Ye’ush Mi’Da’as is a Talmudic concept delineating when it is possible to ascertain that one who has lost an object has certainly despaired of ever finding it.
The essays in this blog will have nothing to do with that sugya, at least not le’chatchila.
So why ye’ush mi-da’as?
I can offer three definitions.
Giving up on Knowledge (“da’as” as noun). I have despaired of ever attaining that level of da’as depicted and revered in Talmudic literature. Now I don’t think that one can be boreach mipnei da’as and have da’as run after him, the way kavod apparently runs after one who is boreach mimenu. (I wouldn’t know about running from kavod; I haven’t tried it.) Then again, I have a habit of confusing various Rabbinic maxims (maxi?); who was it that said “kol hamarbeh sicha im ha-isha harei zeh me-shubach?” (Full disclosure: I am single, male, and a resident of the Upper West Side.)
Giving up willingly (“mi-da’as” as adverb. Or, if my grammatical assessment is incorrect, I’ll rely on a reply post to remind me. There’s your first definition of ye’ush mi’da’as in action.) In other words, though I look at where I am madrega-wise and don’t necessarily like what I see, I am loath to do anything about it. Maybe, once upon a time, I heard someone say “sonei tochachos yichyeh.” Maybe that someone was me.
So what’s the curriculum in this Yeshiva?

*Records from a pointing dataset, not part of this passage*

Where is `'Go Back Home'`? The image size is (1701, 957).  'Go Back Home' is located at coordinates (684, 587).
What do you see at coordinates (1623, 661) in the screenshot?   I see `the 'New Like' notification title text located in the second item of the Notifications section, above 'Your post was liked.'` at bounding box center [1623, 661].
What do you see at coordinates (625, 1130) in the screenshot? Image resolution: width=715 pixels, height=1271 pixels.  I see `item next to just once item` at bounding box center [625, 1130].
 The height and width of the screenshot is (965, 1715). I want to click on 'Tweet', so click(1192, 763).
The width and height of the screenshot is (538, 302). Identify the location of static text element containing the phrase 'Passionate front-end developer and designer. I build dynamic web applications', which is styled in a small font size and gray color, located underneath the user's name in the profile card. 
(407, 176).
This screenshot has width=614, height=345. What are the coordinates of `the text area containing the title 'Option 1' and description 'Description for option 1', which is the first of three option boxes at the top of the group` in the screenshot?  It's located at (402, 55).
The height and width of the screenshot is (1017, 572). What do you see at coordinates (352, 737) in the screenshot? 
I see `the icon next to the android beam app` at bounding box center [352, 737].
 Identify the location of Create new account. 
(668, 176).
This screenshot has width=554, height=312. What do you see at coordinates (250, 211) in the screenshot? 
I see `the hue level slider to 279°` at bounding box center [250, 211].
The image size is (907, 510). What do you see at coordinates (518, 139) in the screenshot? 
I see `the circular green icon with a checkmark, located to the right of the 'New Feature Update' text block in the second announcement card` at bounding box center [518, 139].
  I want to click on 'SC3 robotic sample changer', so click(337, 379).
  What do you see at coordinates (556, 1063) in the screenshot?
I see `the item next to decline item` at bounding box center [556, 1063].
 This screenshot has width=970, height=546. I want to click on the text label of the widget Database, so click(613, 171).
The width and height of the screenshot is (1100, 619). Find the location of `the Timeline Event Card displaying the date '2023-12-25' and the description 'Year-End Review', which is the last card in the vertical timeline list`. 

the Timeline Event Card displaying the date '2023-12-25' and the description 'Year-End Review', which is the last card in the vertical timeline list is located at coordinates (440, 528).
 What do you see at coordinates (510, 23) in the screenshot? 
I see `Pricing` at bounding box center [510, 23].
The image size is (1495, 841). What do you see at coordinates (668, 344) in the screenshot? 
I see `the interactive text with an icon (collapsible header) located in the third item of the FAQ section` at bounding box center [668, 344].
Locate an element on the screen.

I will attempt to post on a weekly basis (bli neder. Really bli neder. So bli neder that if was any more sure that it was bli neder, it would be a…nedava!) I will use an inyan from the parsha as a starting point, and then throw everything I can into it, like a chulent. (For those of you who have not yet been privileged to be fed my chulent, I am famous in certain circles (read: Upper West Side) for putting Pringles and Diet Coke in my chulent. That should tell you something). As far as I am concerned, anything is fair game.
Which brings me to what is probably Yeshivas Ye’ush Mi-Da’as’ raison d’etre: the exhibition of a fierce intellectual irreverence, yet one that avoids a slide into sacrilege. Some may say that such an undertaking is impossible; others may say that even if it were possible, the propriety of such an endeavor would be questionable at best.
While I won’t attempt to justify what I do—I’ll let the essays, and (hopefully) the reply posts, provide all the necessary justification (or lack thereof), I will provide three vorts by way of explanation.
A) My rav muvhak, Rav Aharon Bina, related sometime during my shana bet (yep—I went shana bet) that the Chazon Ish used to say that if there are three guys in a shiur, and at least one guy isn’t batt’ling, then it’s not a real shiur.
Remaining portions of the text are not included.